__TO DO__: Search the records below for the word "Select". Pull out each line that has it.

__PROVIDED RECORDS__:
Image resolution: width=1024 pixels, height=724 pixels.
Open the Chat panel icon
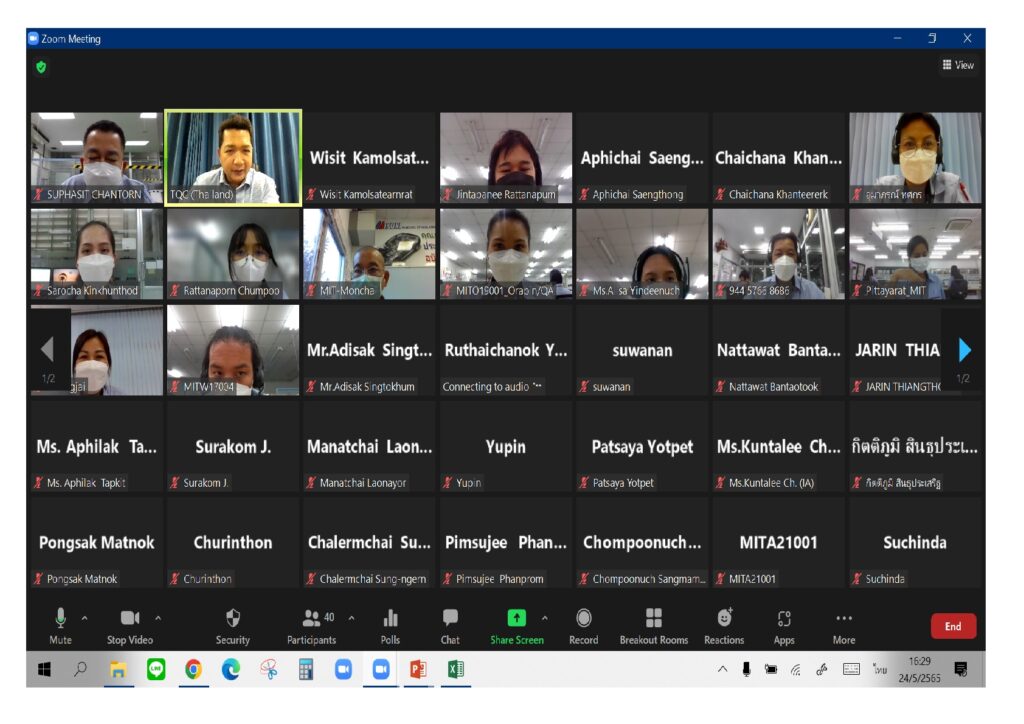[450, 619]
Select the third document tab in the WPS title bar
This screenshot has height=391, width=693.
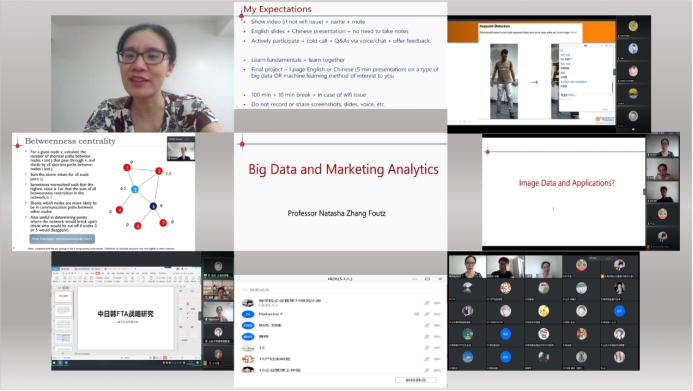point(117,269)
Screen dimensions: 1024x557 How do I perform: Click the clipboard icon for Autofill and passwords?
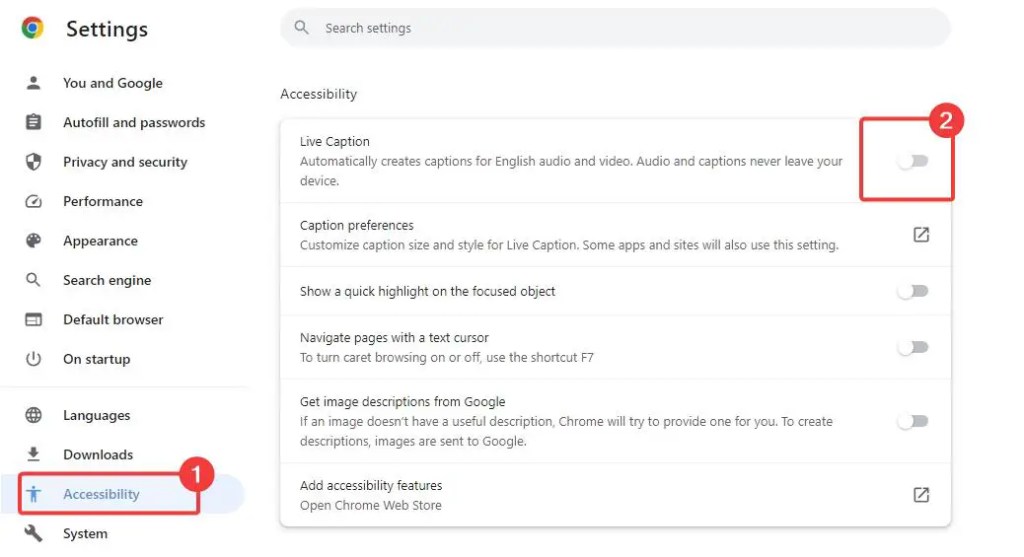33,122
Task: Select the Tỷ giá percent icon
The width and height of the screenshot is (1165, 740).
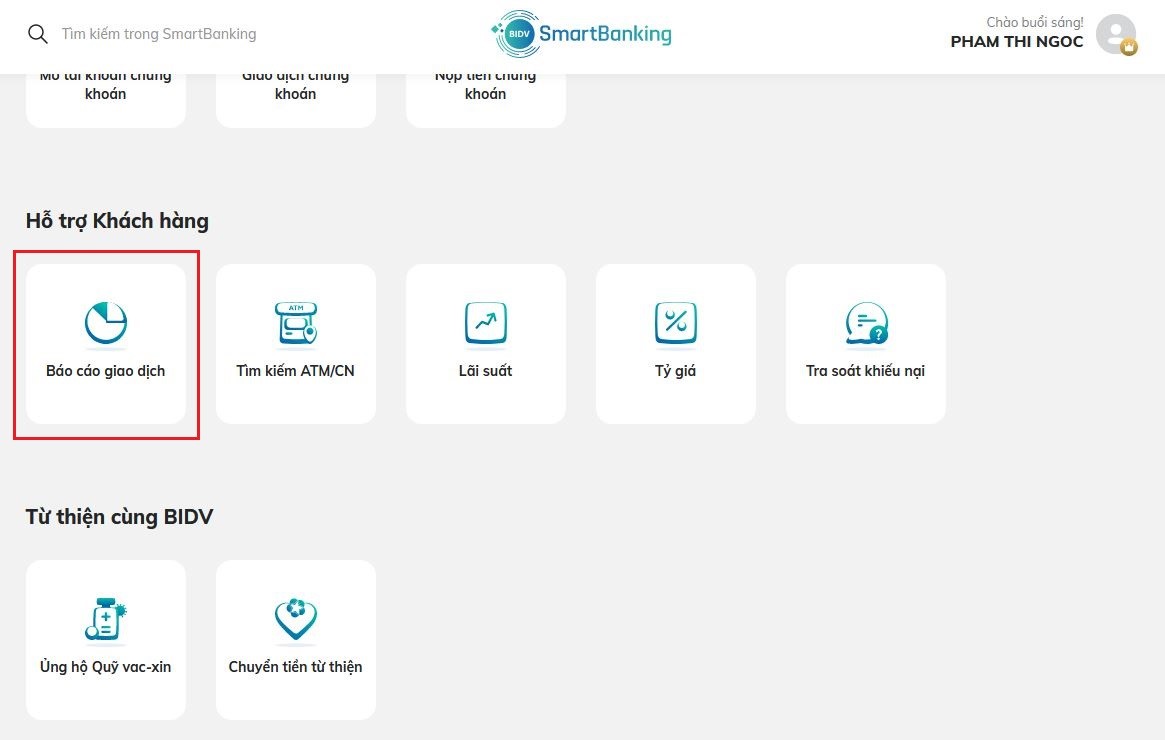Action: tap(675, 324)
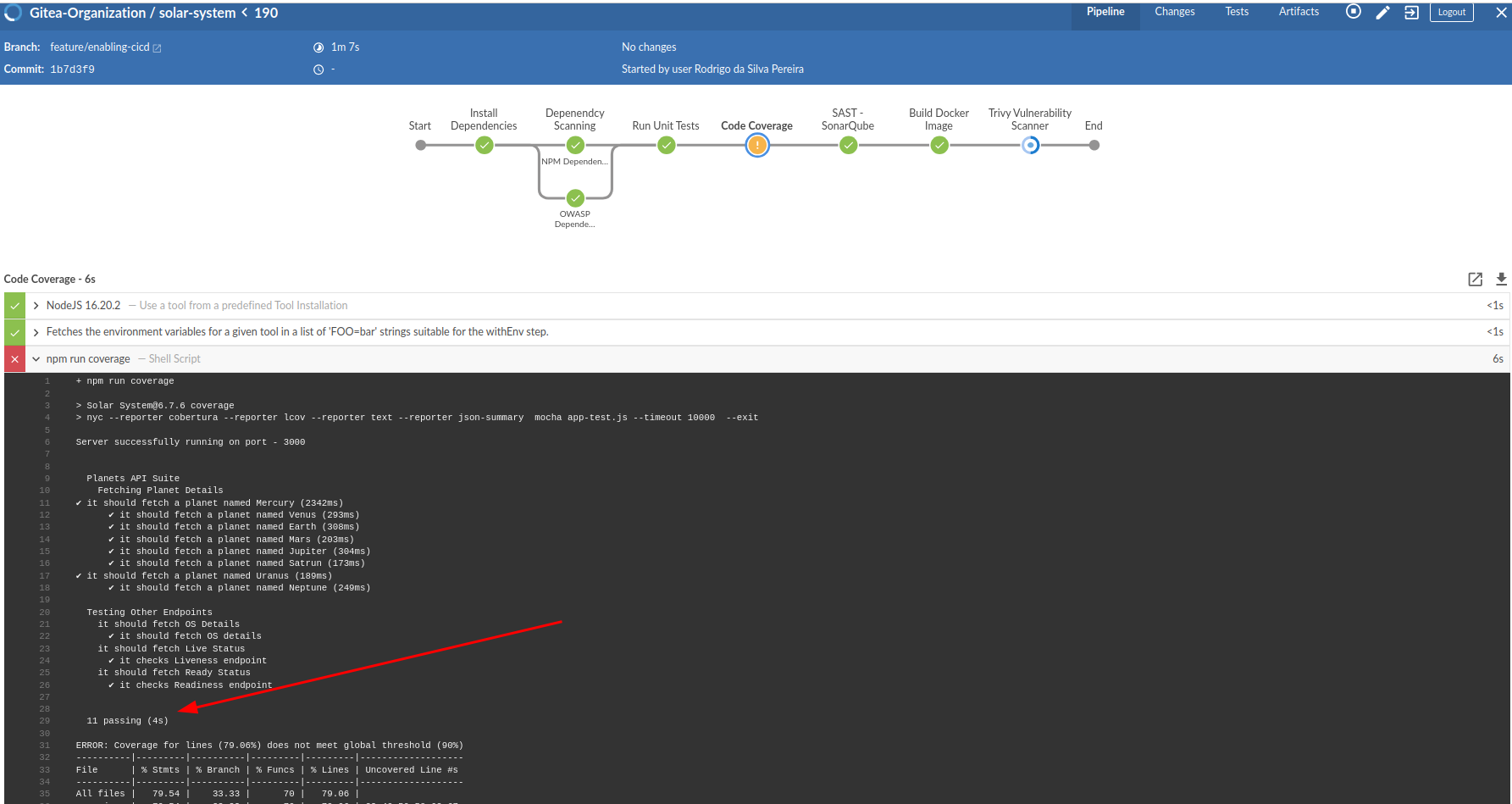Switch to the Changes tab
Screen dimensions: 1512x804
(x=1174, y=12)
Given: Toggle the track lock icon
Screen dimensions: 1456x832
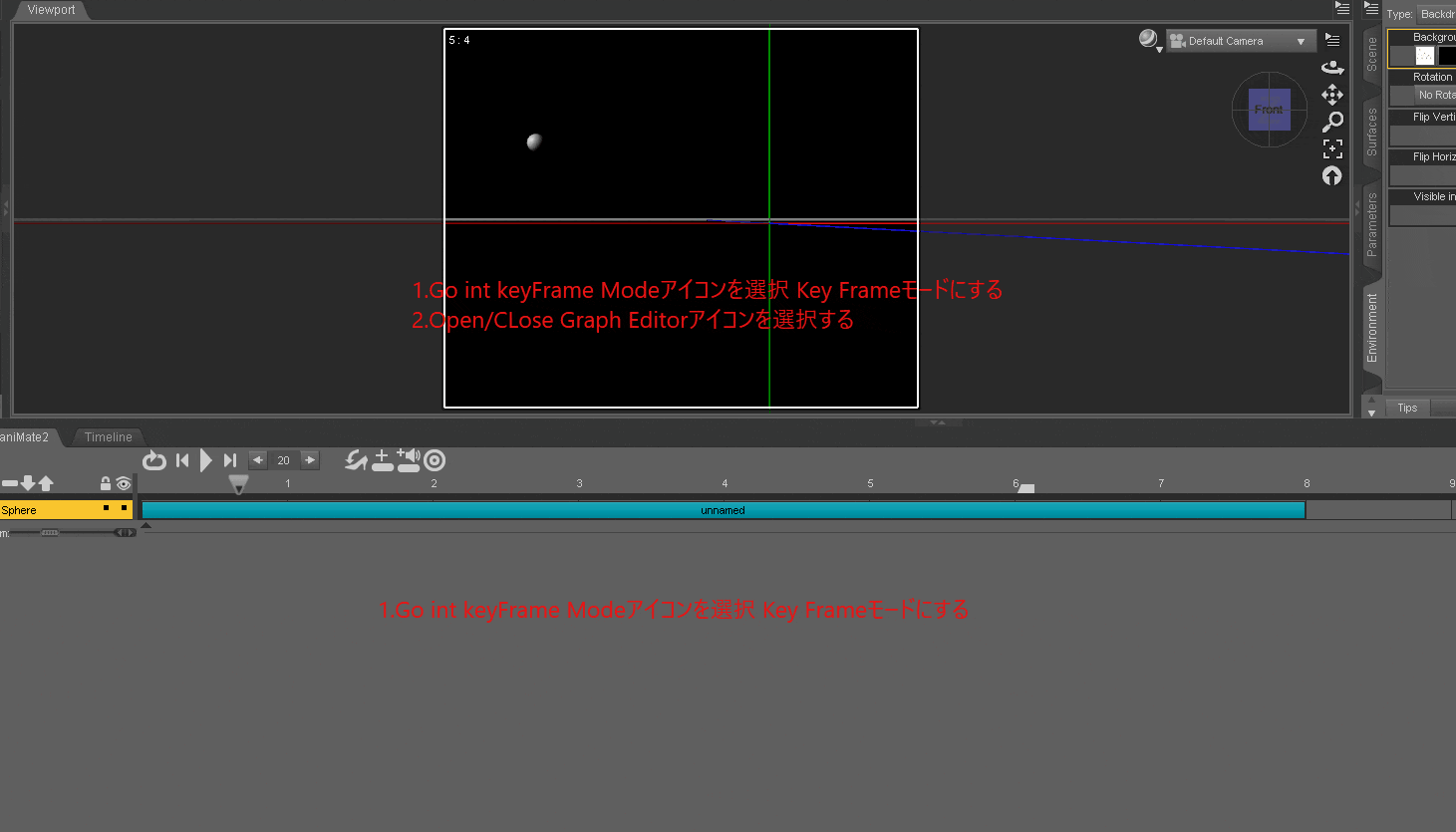Looking at the screenshot, I should coord(105,483).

__RESPONSE AREA__:
Select the third document tab in the WPS title bar
Task: Select the Tỷ giá percent icon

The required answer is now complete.